Feedzai e Técnico apostam na ligação universidade-indústria

A tecnológica e a maior escola de engenharia do país assinam esta segunda-feira, 30 de setembro, um protocolo de colaboração, que vai criar a primeira cátedra do IST no domínio do ‘machine learning’.

O Instituto Superior Técnico e a empresa que está a escrever o futuro do comércio global com a sua plataforma de gestão de risco impulsionada por ‘big data’ e ‘machine learning’ formalizam esta segunda-feira uma parceria.

O acordo entre o Técnico e a Feedzai, exemplo de promoção das relações universidade-Indústria, compreende o apoio ao equipamento de um laboratório de computadores para utilização dos estudantes do Técnico, o lançamento anual de bolsas para alunos de mestrado e doutoramento realizarem as suas dissertações e o apoio a atividades dos núcleos de estudantes do Técnico, entre outras iniciativas.

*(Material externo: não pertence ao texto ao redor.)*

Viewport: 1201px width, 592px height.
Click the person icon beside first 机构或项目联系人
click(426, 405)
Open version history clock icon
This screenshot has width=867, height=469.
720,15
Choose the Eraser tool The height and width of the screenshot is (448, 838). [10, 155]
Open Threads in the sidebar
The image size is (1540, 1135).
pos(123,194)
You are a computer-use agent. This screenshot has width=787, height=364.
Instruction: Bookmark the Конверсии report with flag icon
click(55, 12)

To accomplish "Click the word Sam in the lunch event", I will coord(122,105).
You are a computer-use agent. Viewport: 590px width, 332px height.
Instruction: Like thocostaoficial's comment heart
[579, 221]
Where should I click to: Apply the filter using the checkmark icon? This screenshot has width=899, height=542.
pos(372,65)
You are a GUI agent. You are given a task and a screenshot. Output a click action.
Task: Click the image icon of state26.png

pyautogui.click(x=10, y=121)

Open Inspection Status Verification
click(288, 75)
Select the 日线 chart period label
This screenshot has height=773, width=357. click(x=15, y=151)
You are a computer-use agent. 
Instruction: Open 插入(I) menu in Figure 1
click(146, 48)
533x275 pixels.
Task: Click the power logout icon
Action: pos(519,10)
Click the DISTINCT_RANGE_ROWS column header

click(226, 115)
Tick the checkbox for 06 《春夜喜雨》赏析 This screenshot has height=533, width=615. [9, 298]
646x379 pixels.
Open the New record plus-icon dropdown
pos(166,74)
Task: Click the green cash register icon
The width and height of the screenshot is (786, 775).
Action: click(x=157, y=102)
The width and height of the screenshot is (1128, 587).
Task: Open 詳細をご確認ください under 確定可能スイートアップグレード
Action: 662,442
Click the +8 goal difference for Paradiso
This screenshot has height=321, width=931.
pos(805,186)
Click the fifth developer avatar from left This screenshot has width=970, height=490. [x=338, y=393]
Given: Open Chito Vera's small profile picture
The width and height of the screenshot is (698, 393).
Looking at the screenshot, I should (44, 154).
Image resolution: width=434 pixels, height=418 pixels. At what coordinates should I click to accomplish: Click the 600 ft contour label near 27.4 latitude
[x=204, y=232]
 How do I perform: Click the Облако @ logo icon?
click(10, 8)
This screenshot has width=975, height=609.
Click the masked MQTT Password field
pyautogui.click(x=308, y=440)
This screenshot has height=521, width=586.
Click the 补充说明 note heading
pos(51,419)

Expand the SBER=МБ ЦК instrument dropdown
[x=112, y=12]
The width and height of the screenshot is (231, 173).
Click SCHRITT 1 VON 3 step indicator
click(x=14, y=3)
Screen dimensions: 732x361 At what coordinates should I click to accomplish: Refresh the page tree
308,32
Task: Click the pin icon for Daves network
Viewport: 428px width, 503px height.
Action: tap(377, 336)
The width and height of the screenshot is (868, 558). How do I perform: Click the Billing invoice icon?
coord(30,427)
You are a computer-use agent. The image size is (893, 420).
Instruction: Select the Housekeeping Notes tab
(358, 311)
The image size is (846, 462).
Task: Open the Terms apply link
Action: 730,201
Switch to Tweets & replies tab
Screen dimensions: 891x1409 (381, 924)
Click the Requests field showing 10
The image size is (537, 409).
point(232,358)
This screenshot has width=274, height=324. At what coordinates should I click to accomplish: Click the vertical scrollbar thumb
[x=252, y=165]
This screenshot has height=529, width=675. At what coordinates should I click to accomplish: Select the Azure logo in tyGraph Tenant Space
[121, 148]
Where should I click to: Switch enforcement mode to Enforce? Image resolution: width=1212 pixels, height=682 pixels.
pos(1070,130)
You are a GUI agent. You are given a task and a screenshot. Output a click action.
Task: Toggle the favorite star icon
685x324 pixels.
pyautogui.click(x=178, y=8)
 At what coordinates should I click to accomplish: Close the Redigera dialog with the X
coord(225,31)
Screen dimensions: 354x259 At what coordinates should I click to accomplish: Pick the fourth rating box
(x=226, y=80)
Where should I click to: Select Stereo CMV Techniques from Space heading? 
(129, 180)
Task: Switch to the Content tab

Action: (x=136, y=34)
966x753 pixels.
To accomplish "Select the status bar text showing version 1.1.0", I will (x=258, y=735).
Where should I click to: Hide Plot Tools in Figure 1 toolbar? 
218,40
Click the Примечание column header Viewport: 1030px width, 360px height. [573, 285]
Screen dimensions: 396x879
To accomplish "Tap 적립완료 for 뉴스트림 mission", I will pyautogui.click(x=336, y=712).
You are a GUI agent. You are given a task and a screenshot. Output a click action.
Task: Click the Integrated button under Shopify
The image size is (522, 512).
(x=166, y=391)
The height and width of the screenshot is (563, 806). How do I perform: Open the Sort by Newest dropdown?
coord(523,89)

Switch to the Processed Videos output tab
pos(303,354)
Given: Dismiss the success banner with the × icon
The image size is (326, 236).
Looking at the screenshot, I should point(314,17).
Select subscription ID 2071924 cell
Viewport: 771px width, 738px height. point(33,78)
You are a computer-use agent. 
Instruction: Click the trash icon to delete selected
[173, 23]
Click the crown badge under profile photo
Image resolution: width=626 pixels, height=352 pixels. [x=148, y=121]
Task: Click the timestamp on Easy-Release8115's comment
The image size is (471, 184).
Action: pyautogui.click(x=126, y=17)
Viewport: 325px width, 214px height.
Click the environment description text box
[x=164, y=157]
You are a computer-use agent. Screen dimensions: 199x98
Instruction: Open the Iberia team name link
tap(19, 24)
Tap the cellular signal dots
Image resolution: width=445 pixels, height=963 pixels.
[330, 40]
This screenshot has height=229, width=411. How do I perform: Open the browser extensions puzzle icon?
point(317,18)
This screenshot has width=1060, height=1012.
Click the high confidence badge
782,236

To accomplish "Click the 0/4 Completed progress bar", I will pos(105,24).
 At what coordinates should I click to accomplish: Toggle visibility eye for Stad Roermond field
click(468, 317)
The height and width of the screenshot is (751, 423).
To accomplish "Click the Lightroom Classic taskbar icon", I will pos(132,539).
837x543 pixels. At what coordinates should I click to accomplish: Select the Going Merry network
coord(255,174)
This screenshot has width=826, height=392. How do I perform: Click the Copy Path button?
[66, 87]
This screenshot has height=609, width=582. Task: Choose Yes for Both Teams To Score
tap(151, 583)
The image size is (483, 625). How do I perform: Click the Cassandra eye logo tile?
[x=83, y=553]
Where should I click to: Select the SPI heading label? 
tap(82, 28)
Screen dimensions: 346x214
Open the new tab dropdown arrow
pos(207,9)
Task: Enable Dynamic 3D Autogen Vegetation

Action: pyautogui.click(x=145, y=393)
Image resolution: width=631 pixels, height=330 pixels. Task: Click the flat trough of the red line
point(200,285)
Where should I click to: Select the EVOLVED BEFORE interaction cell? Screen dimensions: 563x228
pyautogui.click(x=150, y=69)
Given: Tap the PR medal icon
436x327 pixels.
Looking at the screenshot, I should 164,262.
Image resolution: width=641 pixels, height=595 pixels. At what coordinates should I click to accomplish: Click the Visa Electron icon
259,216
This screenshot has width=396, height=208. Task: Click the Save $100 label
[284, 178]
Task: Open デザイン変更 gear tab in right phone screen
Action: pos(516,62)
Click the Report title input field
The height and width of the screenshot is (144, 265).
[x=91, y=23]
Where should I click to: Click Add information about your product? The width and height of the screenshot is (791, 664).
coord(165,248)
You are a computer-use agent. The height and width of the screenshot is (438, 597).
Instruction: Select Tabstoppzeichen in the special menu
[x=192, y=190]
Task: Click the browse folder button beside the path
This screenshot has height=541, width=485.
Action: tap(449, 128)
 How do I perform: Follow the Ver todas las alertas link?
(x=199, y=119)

No âmbito da parceria destaca-se a criação da primeira cátedra do IST no domínio do ‘machine learning’, área decisiva no panorama científico e tecnológico mundial, no qual os parceiros estão envolvidos.

Fundada e desenvolvida por ‘data scientists’ e engenheiros aeroespaciais, a Feedzai tem tecnologia própria de combate ao crime financeiro com recurso a inteligência artificial. Entre os seus clientes contam-se bancos, processadores de pagamentos e plataformas de e-commerce, que usam os seus produtos de prevenção de fraude financeira e lavagem de dinheiro.

A Feedzai é a 14ª empresa a integrar a Rede de Parceiros do Técnico, cujas atividades se repartem por cinco áreas: “Conhecer os talentos”, destina-se a criar uma ligação mais forte entre as empresas e os alunos do Técnico; “Mais e melhores talentos”, visa melhorar o ensino envolvendo as empresas nos processos de aprendizagem; “Acelerador de inovação”, pretende criar elos de ligação que potenciem a inovação nos domínios da empresa com colaborações com os docentes, investigadores e alunos do Técnico. A quarta é a componente de “Responsabilidade social”. Procura integrar a vontade de um número crescente de empresas que pretendem dar apoio aos alunos do Técnico cujas famílias têm dificuldade em suportar os encargos de estudar em Lisboa. Finalmente, uma quinta componente: o Técnico pretende mobilizar as empresas da rede de parceiros como interlocutoras privilegiadas nos aspetos relacionados com as decisões estratégicas da instituição.